#### ARTICLE ####

Tout ça pour en conclure qu'autant faire la pute pour des inconnus et gagner du fric ! Bon, Despentes dit toujours les choses de façon un peu cash mais ce n'est pas faux. En quoi ce serait grave de légaliser la prostitution ? En vrai, l'auteure dit beaucoup mieux les choses que moi et je vous présente ici ce que j'en ai retenu, et non forcément ce qu'elle dit stricto sensu.
Concernant le viol et les agressions sexuelles, Despentes reprend les idées de la féministe américaine
Camille Paglia. Elle invite à considérer ces événements, qu'hélas nous avons toutes plus ou moins vécues (je ne connais AUCUNE nana qui au minimum ne s'est pas fait agressée – vachement réconfortant comme constat) comme le prix à payer de notre liberté et à ne pas sombrer dans une position de victime (attention je ne dis pas que nous ne sommes pas victimes d'une agression).
En gros, dans cet angle de vue, le viol et les agressions sont le prix à payer de notre liberté. Avant, on ne sortait pas, on restait chez papa ou maman ou dans les couvents. On a voulu voir l'extérieur, vivre, prendre des risques, et le risque inhérent à notre condition de femme, c'est l'agression par l'homme. Voilà, c'est dit. Tu joues ou tu ne joues plus ?
Ce constat peut mettre en pétard, ça se conçoit, mais il invite à plus de résilience que les autres positions. En vrai, nous sommes toutes des victimes, et nous faisons toutes avec. Nous savons – ô combien nous le savons – que nos filles vont devoir connaître de près ou de loin cela. Nous flippons, parce que jusqu'à preuve du contraire, c'est un passage obligé.
A 16 ans, un type m'a agressée au couteau en bas de chez moi en voulant me violer, une chance inouïe m'a sauvée de ce mauvais moment. Je n'en ai pas parlé pendant des années à ma mère parce que je savais qu'elle allait avoir peur, m'empêcher de sortir. J'ai eu peur longtemps, très longtemps, mais ça m'a permis de mieux me protéger, reconnaître les situations à risque. Cet évènement fut indéniablement traumatique, mais pour autant, mes 16 ans restent une année de fêtes et de rires incroyables. Ce que pointe
Virginie Despentes, c'est que l'on n'apprend pas aux filles à se défendre. Lorsque l'on se fait agresser, on ferme les yeux, on serre les dents, on attend que ça passe. L'enjeu est de rester en vie, pas d'empêcher l'agression.

####

CONSIGNES:
1. D'après l'article sur Despentes, de quelle féministe américaine l'auteure reprend-elle les idées sur le viol et les agressions sexuelles ?
2. Recopiez le passage de l'article sur Despentes qui va de « Tout ça pour » à « victimes d'une agression). ».
3. Reprenez le texte sur Despentes à la suite de sa dernière phrase et rédigez la suite.

#### DONNÉES FOURNIES ####

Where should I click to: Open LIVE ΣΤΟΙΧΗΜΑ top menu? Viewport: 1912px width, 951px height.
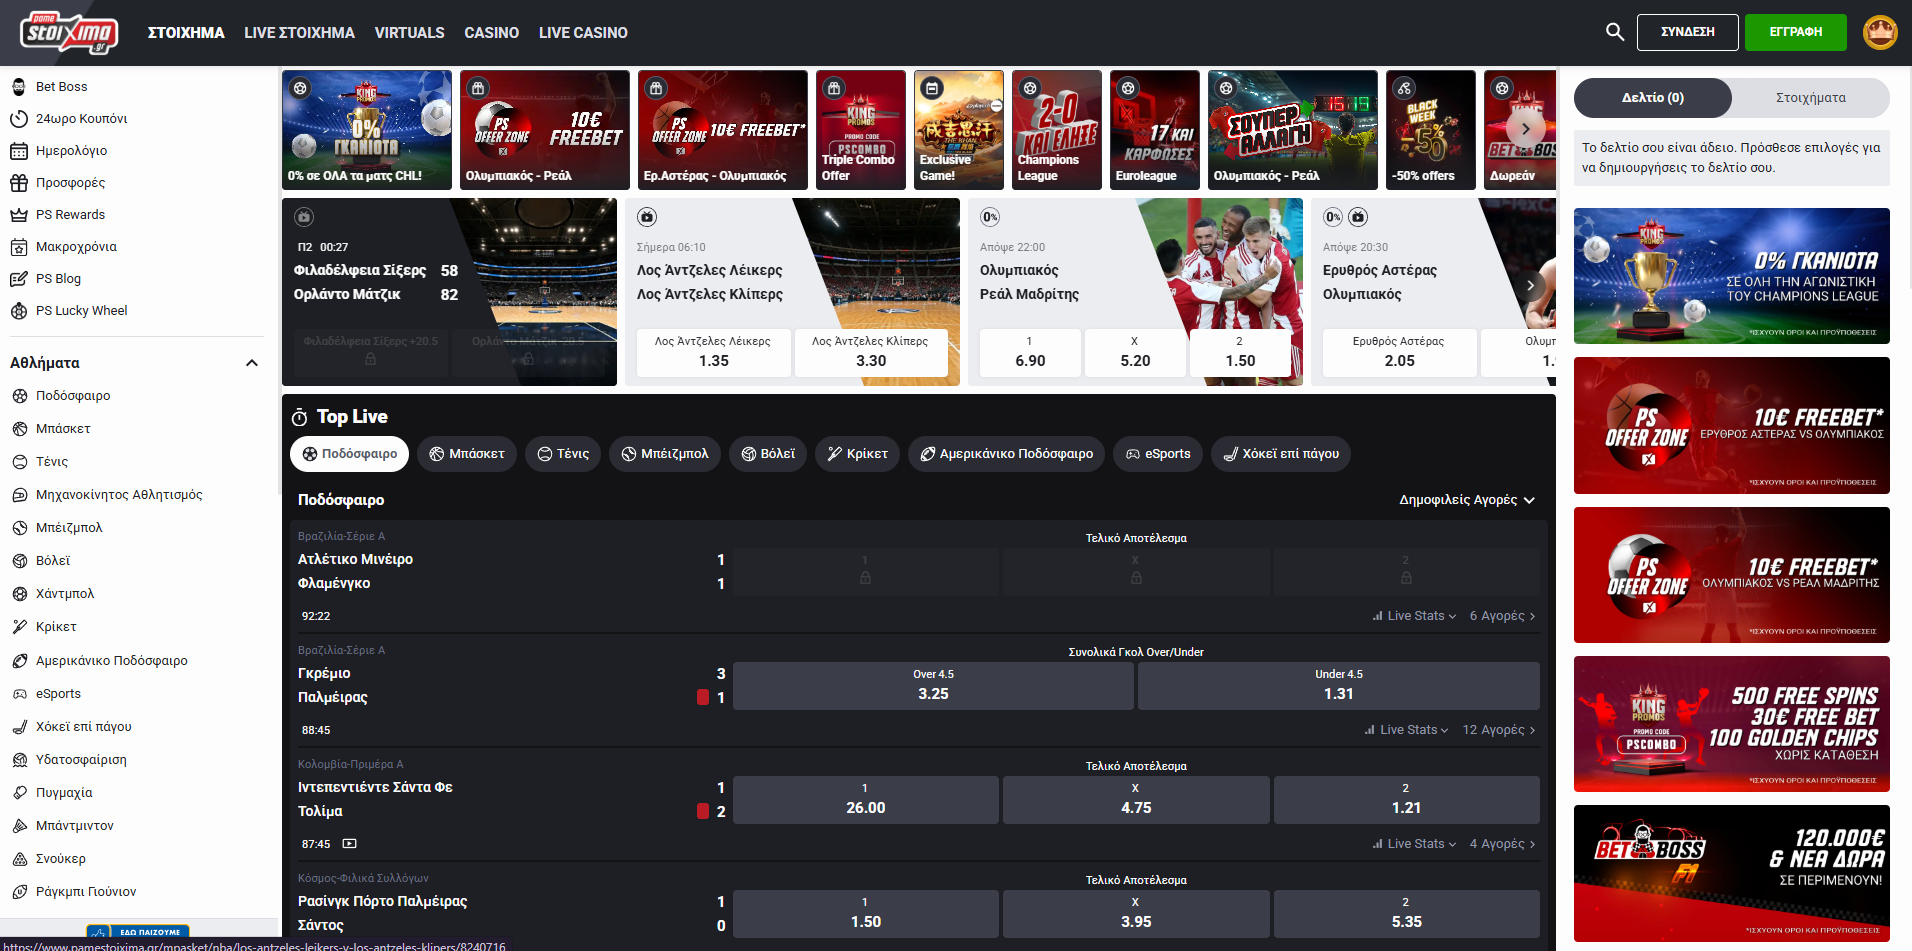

####

RÉPONSES:
1. Camille Paglia.

2.
Tout ça pour en conclure qu'autant faire la pute pour des inconnus et gagner du fric ! Bon, Despentes dit toujours les choses de façon un peu cash mais ce n'est pas faux. En quoi ce serait grave de légaliser la prostitution ? En vrai, l'auteure dit beaucoup mieux les choses que moi et je vous présente ici ce que j'en ai retenu, et non forcément ce qu'elle dit stricto sensu.
Concernant le viol et les agressions sexuelles, Despentes reprend les idées de la féministe américaine
Camille Paglia. Elle invite à considérer ces événements, qu'hélas nous avons toutes plus ou moins vécues (je ne connais AUCUNE nana qui au minimum ne s'est pas fait agressée – vachement réconfortant comme constat) comme le prix à payer de notre liberté et à ne pas sombrer dans une position de victime (attention je ne dis pas que nous ne sommes pas victimes d'une agression).

3.
Virginie Despentes s'est fait violer dans une voiture par trois mecs, un viol immonde. Elle avait un cran d'arrêt sur elle, et n'a pas du tout pensé à s'en servir, sa seule crainte était que les mecs le trouvent et la tuent. Je la comprends tellement. Mais comme elle le dit elle-même : « le jour où les mecs auront peur de se faire lacérer la bite à coups de cutter, ils sauront brusquement mieux contrôler leurs pulsions masculines ».
En gros, si je schématise ses propos, la société n'apprend pas aux filles à se défendre parce que cela convient au sexe fort que l'on ne sache pas se défendre. La société créé des aides a posteriori, où l'on peut appeler si drame il y a ou il y a eu. Mais si l'on apprenait à nos petites filles à se défendre, ou plutôt à nos petits garçons à avoir peur de mourir s'ils nous agressent, le monde irait (peut-être ?) différemment.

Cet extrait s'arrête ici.